影響があった職種の詳細については冒頭に述べた理由で書くことはできませんが、あらゆる職種に於いて、もっと言えばほぼ全ての労働に於いてAI化の有用性や収益性がマンパワーを上回ったと聞いています。(今となっては労働の殆どを人間が担っていたという事実そのものが信じ難いレベルなのですがw)

当然企業は人間に給与を払って雇うよりも24時間高いパフォーマンスを維持して働くAIを労働力として重視するようになり、失業率はうなぎのぼりだったようです。

労働の価値観の変化

失業者が増え社会全体が大きな混乱に見舞われたなかで、徐々に社会は「働きたくても働けない」から「働かなくても良い」という価値観を許容するようになっていきました。その際、欧米諸国ではもともと仕事と私生活を切り分けて考える文化が根付いていたことから変化への対応は早かったようですが、逆に仕事=アイデンティティと考える日本のような国では新しい価値観の許容に相当な時間を要したようです。

社会保障制度の崩壊と改革

働かなくても良い、といってもお金は必要なので、当時は生活保護の申請件数が爆発的に増えたそうです。そして当然のことながら社会保証制度に係る財政バランスが一気に悪化しました。

それでも企業が利益追求のため生産性の高いAI活用を推し進めるのは当然のことで、政府には民間企業の雇用をコントロールできるはずもなく、当時の社会保障制度のままでは国家の維持が難しくなりました。その結果、なし崩し的にベーシックインカムの導入という大改革が断行されたわけです。

ちなみにベーシックインカム制度の内容は国によって大きく異なりました。国民性、人口構成、産業構造など条件は様々ですから当然といえば当然ですが。世界に先駆けてベーシックインカムを導入した北欧諸国はもともと社会保障制度が手厚かったためベーシックインカムへの移行もスムーズだったと言われていますが、それでも度重なる制度の改修を経て経済が安定するまでには導入から20年弱の時を要したと言います。

税改革

ベーシックインカムの導入に際しては大幅な税改革も必須課題でした。国民が働かなくても良いのですから所得税はあてにならない。そこで大幅に改正されたのが「法人税」です。

もともと人間を雇うには賃金、社会保険料の労使折半、福利厚生など多額の費用がかかりますが、人間を雇わずにAIを導入すればかかるのは機材の購入費と運用、メンテナンスにかかる維持管理費くらい。
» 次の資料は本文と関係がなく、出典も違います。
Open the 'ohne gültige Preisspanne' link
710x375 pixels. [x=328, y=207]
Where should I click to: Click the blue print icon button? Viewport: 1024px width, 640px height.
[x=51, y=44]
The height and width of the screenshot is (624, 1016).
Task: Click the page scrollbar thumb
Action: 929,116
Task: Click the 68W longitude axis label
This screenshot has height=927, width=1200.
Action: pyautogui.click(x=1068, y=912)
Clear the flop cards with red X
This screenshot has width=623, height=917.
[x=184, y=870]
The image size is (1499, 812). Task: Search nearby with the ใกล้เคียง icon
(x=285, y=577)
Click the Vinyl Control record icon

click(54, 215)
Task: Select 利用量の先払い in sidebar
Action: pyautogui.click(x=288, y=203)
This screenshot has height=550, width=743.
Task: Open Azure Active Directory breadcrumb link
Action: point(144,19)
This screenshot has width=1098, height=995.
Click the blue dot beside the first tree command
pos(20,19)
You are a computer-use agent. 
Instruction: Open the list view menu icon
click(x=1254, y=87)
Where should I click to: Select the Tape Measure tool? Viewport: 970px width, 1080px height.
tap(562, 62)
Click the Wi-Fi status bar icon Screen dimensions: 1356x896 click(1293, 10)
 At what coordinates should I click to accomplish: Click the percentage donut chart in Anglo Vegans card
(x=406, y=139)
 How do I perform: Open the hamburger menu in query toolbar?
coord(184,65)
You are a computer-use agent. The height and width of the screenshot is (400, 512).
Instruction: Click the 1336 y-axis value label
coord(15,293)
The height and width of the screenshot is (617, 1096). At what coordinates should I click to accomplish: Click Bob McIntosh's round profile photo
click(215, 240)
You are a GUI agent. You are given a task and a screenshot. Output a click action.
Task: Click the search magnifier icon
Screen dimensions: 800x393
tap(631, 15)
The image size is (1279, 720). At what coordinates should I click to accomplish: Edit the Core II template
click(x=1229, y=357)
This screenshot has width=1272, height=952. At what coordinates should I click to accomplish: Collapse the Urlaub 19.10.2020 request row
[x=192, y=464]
それでいて労働可能な時間は人間の3倍で、作業効率に関しては比較もできないほど向上します。

そして企業の利益率が爆発的に飛躍した結果、法人税は大幅に引き上げられることになりました。

ざっくり言えば企業側はAI化によって伸びた収益に対して多額の税を負担し、人間を雇う場合は一定の控除を受けることが出来るという仕組みですが、それでもAI化によってもたらされる恩恵は人間を雇用する場合よりも数倍大きかったため経団連からの大きな反対もなく、AI化の波が衰えることは無かったようです。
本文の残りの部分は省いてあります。